Thanks everyone for the input. When this happened, all that was on was the radio and intercom so no big load. However, up until this day, I have done mostly touch and goes, stalls, etc. so the engine never ran for more than 10-15 minutes or so a full throttle. This day I was out messing around a river so I was at 5500 rpm for over 20-30 minutes so the alternator was putting out full power longer than any other time. I am kind of wondering if this gave the bad connection enough time to to get enough resistance to melt the insulation?

I think my game plan now is to re-do the connector. I think I am going to solder them to make sure the connection is good. This part of the electrical was done by another builder so I didn't have any input other than checking it to make sure it was right according to the manual.

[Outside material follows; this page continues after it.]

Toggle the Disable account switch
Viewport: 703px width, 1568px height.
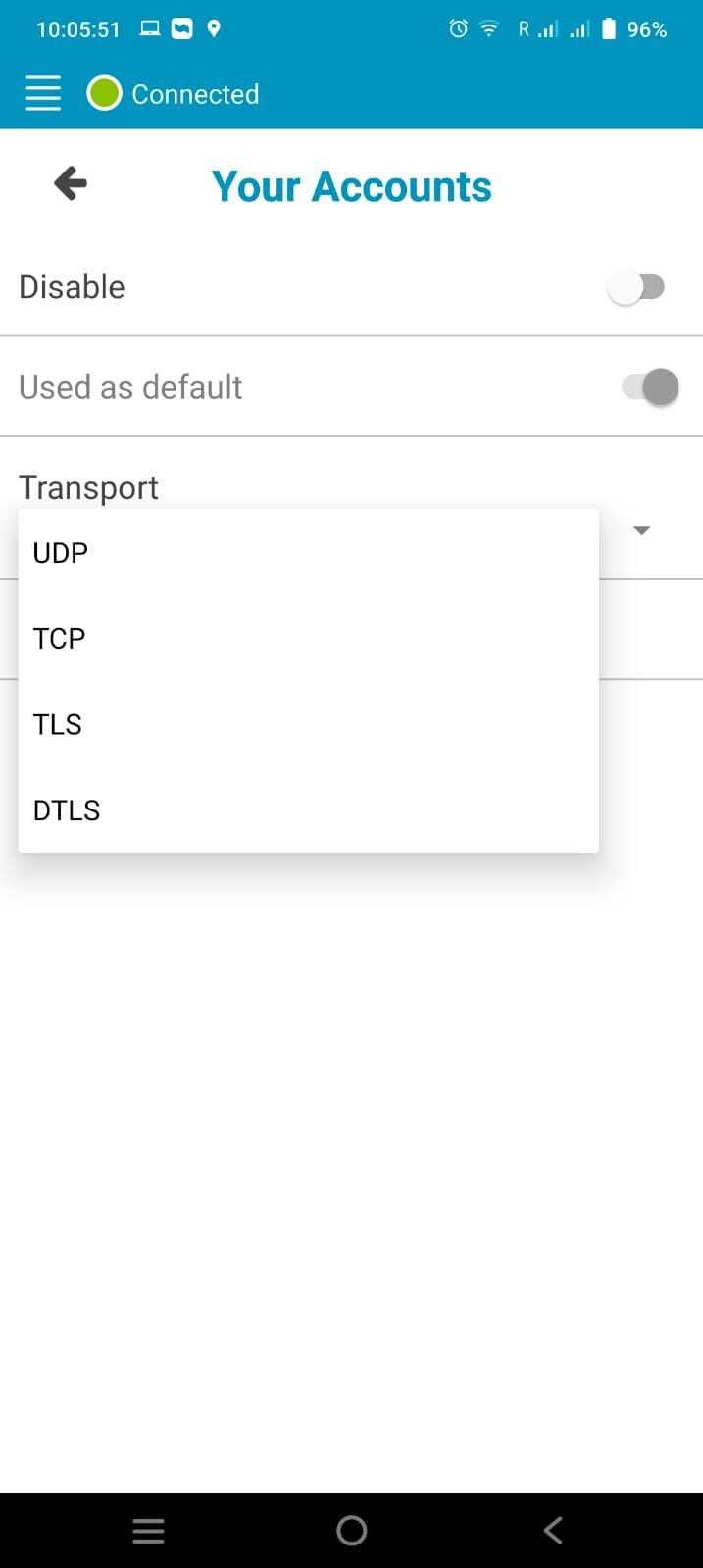[637, 287]
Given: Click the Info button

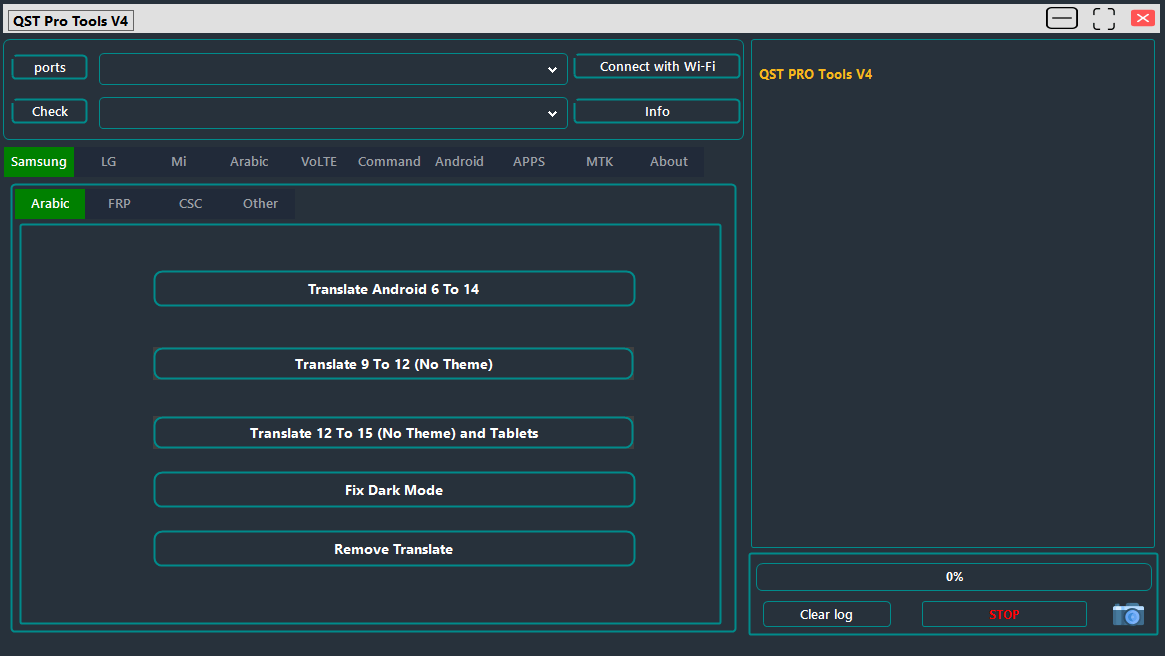Looking at the screenshot, I should tap(656, 111).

The one thing I noticed now is it seems there should be a switch to turn the output from the alternator off. Kind of like a "crow bar" but something I could turn off in case this happens. I always thought that when the master is turned off, it shut all the electrical off but now I realize this is not the case since the alternator is still powering the regulator. After I saw the smoke, I shut the master off and reduced my rpm. The smoke subsided and most blew out during my 2000 fpm slip to the runway. The crazy thing is, in theory, turning the master off did not stop the alternator output so the wire should have continued to burn. I am wondering if reducing the throttle thus reducing the alternator output is what stopped the smoke? Has anyone put a switch in? If that is not a option, is the crow bar just a circuit breaker that I could buy at an auto parts store? I guess a panel mounted C/B would essentially be a switch. If this ever happened again, I could kill the master and pull the breaker. This might be a better option?